Se la società non fa ricorso al mercato del capitale di rischio, lo statuto può prevedere ulteriori cause di recesso.

Srl

Se la partecipazione dalla quale il socio intende recedere afferisce a una srl, il diritto può essere esercitato solo se sussistono le condizioni previste dal codice civile all’art. 2473 c.c..

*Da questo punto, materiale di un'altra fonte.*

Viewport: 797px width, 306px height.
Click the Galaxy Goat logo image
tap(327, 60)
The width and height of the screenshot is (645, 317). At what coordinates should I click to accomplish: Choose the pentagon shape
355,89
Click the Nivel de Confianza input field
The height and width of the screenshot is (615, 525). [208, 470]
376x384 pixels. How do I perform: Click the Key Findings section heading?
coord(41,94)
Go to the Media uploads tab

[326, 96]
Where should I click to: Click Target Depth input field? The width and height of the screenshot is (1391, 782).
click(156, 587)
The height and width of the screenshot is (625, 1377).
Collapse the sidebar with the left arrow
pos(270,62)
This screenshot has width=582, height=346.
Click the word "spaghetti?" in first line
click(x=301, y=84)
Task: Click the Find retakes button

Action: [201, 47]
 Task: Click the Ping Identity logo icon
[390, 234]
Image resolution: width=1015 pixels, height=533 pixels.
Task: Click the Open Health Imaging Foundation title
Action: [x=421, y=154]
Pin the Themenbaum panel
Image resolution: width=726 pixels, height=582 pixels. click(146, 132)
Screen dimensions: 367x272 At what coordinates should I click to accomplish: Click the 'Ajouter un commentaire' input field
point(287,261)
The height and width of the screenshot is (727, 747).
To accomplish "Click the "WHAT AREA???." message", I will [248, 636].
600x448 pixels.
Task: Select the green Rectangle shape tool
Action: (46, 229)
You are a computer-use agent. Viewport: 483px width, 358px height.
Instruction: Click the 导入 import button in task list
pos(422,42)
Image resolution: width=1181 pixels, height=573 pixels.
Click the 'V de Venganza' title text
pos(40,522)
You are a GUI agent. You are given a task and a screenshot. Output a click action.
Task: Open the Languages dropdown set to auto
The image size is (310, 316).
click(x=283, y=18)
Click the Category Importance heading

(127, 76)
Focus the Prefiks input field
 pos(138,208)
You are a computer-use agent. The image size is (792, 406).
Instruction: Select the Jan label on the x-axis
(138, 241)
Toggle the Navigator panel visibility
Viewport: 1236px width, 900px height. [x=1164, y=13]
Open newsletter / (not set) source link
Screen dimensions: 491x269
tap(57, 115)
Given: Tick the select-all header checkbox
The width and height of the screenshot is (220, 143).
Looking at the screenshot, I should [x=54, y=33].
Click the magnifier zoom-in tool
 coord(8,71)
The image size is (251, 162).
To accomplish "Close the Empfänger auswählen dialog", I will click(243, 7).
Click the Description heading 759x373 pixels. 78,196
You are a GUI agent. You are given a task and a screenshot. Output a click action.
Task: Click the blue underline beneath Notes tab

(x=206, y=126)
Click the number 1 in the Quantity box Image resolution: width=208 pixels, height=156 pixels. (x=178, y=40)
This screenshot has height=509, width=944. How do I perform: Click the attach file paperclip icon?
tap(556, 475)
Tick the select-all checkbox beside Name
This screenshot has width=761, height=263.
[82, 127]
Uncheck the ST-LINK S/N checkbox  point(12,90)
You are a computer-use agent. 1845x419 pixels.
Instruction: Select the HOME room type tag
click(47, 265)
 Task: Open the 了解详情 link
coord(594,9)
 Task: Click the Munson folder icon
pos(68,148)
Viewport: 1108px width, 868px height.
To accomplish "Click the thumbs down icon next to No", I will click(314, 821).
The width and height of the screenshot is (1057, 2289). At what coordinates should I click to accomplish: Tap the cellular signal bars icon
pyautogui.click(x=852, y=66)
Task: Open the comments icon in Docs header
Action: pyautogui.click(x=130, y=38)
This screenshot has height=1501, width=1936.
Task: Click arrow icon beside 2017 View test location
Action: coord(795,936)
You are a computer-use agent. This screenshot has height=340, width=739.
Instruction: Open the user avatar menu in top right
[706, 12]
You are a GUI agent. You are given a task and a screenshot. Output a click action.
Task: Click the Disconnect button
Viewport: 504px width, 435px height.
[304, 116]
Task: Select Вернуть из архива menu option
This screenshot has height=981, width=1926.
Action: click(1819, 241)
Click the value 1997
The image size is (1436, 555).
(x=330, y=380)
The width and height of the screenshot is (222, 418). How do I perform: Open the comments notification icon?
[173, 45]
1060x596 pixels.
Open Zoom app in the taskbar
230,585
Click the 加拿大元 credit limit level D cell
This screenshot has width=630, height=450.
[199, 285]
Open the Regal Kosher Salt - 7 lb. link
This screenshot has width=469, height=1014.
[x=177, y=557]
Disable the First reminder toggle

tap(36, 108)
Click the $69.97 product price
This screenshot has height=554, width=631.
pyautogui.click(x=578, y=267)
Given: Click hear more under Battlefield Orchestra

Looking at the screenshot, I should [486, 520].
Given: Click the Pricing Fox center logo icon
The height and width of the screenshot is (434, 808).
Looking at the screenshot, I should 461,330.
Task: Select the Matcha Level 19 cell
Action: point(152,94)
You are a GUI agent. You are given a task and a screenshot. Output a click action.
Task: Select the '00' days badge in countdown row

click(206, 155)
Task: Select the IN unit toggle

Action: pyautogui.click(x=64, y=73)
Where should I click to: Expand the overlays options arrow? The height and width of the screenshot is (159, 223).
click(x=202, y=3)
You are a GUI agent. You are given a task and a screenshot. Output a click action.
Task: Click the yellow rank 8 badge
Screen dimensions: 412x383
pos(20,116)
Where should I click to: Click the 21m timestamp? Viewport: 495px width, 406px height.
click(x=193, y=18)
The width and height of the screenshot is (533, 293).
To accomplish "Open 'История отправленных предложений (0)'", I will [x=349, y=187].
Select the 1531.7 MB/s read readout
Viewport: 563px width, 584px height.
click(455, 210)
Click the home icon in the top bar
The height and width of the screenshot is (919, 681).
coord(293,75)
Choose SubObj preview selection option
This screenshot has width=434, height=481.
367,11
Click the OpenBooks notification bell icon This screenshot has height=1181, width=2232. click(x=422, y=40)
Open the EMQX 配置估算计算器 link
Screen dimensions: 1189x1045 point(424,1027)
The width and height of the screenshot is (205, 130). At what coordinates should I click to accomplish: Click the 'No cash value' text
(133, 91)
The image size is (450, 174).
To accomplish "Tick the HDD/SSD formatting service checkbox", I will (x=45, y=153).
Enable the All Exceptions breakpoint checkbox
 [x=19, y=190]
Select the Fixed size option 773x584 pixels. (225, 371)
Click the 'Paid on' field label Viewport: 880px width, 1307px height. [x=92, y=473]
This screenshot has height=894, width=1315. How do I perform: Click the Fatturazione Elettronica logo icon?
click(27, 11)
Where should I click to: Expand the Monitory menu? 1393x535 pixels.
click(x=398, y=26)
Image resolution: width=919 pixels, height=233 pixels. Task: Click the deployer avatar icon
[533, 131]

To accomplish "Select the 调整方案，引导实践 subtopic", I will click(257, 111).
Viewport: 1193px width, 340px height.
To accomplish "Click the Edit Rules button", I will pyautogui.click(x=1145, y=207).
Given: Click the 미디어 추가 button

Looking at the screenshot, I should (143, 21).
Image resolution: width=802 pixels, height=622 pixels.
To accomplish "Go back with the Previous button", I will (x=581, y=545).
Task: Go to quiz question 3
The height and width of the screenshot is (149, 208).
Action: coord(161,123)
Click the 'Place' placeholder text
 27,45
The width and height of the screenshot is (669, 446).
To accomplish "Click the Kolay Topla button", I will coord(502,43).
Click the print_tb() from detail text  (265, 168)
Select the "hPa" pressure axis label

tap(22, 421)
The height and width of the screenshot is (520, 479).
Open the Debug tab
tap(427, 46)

Ai sensi del citato articolo, l’atto costitutivo determina liberamente quando il socio può recedere dalla società indicando le relative modalità. In ogni caso tale diritto compete a quei soci che non hanno acconsentito alle seguenti decisioni:

q cambiamento dell’oggetto sociale;

q trasformazione, fusione o scissione della società;

q trasferimento della sede della società all’estero;

q eliminazione di una o più cause di recesso;

q compimento di operazioni che comportano una sostanziale modificazione dell’oggetto sociale determinato nell’atto costitutivo;

q compimento di operazioni che determinano una rilevante modificazione dei diritti attribuiti ai soci a norma dell’art. 2468, co. 4, c.c..

Nel caso di società contratta a tempo indeterminato è consentito al socio il diritto di recedere in ogni momento dal contratto sociale previo avviso di almeno sei mesi (l’atto costitutivo può prevedere un termine maggiore, ma non superiore a dodici mesi).

2.2 Società di persone

Se la partecipazione dalla quale il socio intende recedere afferisce a una società semplice, una snc o una sas, il diritto può essere esercitato solo se sussistono le condizioni previste dal codice civile all’art. 2285.

Ai sensi dell’art. 2285 c.c., il diritto di recesso può essere esperito dal socio nei casi previsti nel contratto sociale o quando sussiste una giusta causa, nonché sempre ed in ogni caso quando la società è stata contratta a tempo indeterminato o per tutta la durata della vita di uno dei soci.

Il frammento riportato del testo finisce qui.